== Available data ==
########

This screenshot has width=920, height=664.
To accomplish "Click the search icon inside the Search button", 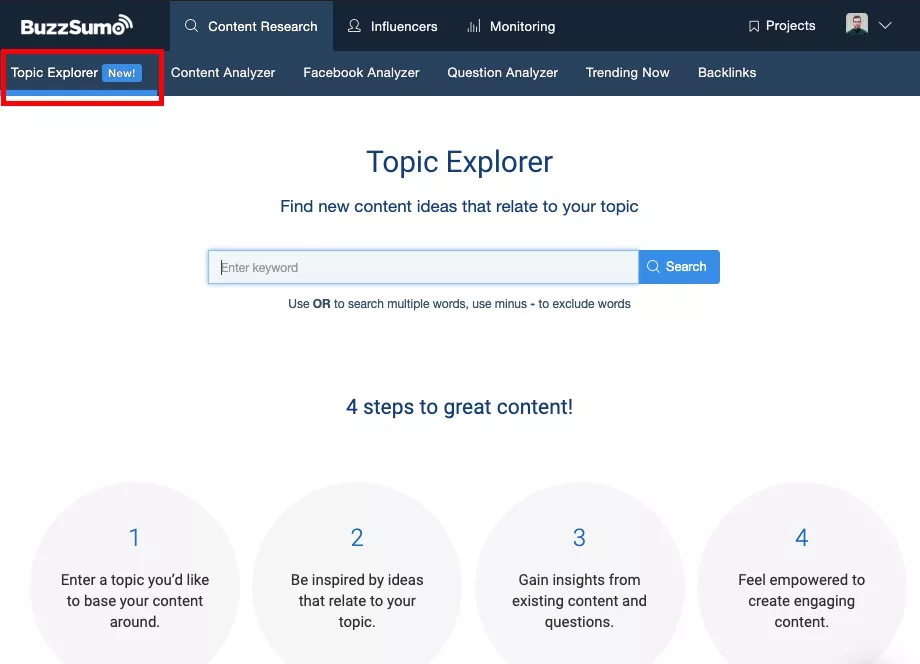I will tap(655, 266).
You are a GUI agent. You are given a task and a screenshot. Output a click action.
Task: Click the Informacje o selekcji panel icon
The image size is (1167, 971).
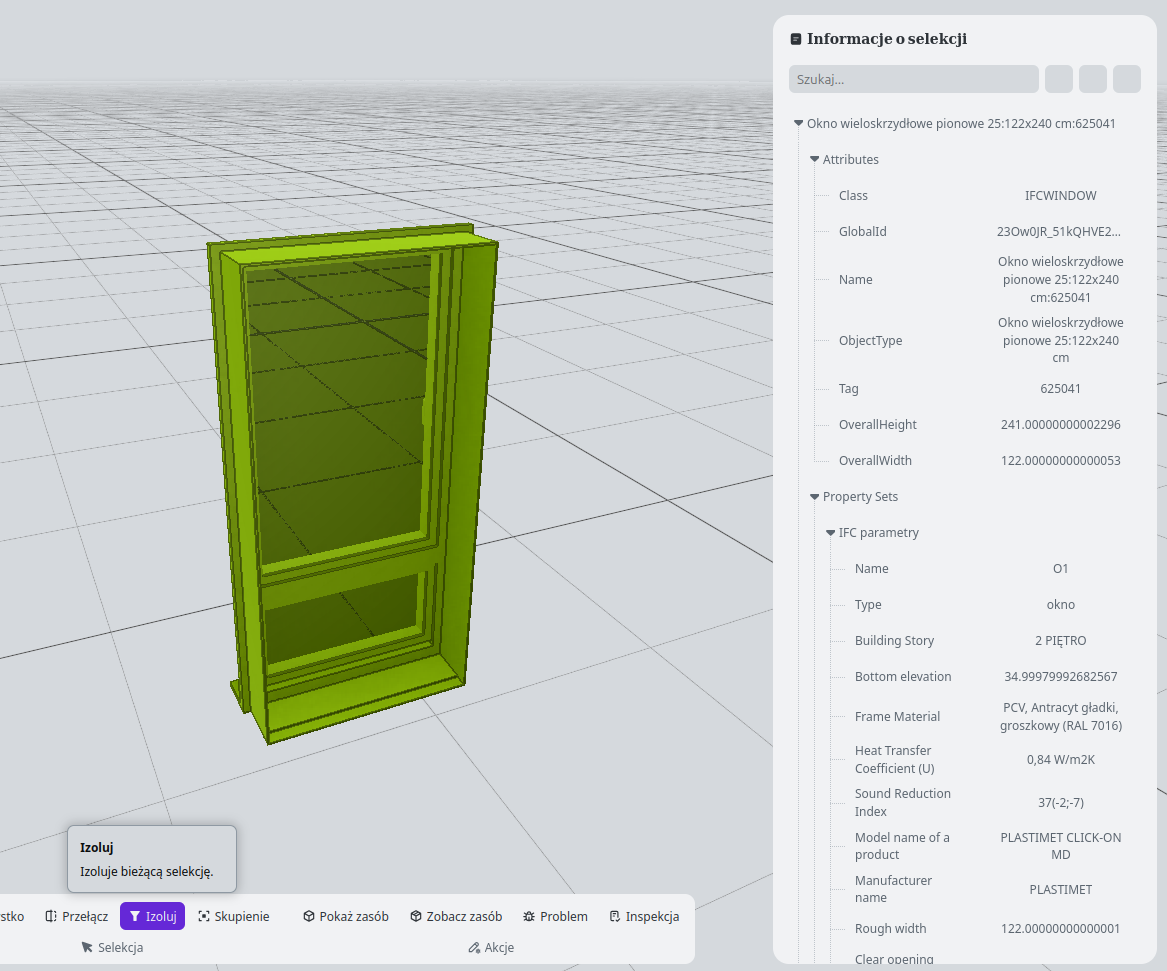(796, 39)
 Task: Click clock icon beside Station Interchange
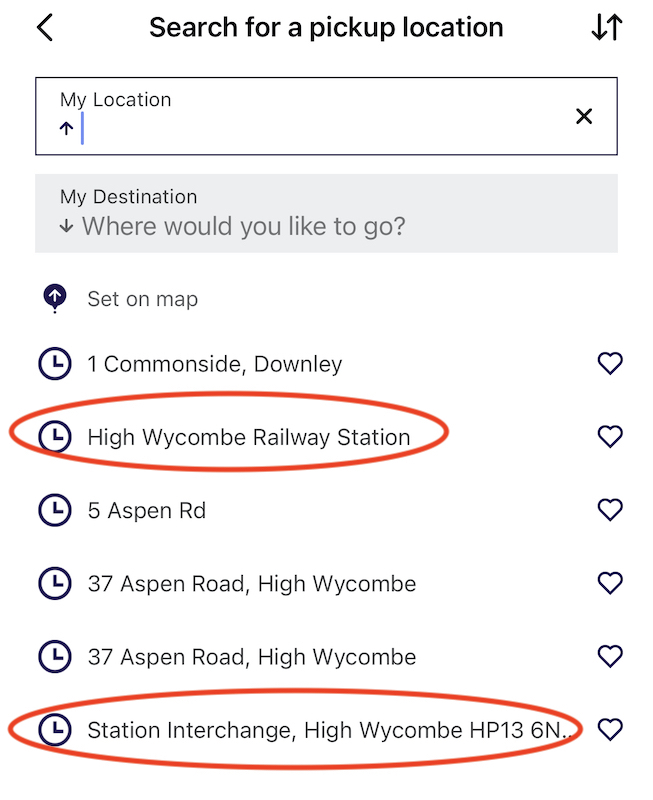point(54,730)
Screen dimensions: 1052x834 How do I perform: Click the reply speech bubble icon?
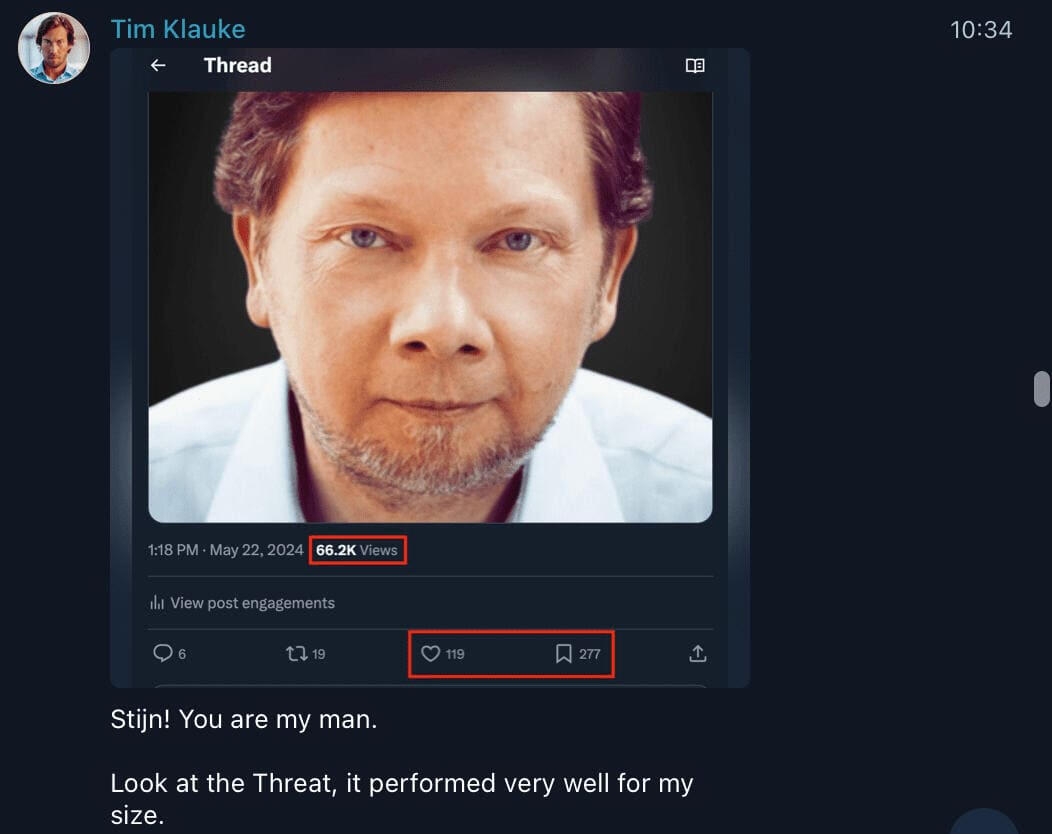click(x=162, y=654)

########

== Your goal ==
Could you copy the listing word for word, starting with the line that contains "Task: Click clock" and going on through the end of the listing, with both ends included and the pictures left out?

== Full answer ==
 Task: Click clock icon beside Station Interchange
point(54,730)
Screen dimensions: 1052x834 How do I perform: Click the reply speech bubble icon?
click(x=162, y=654)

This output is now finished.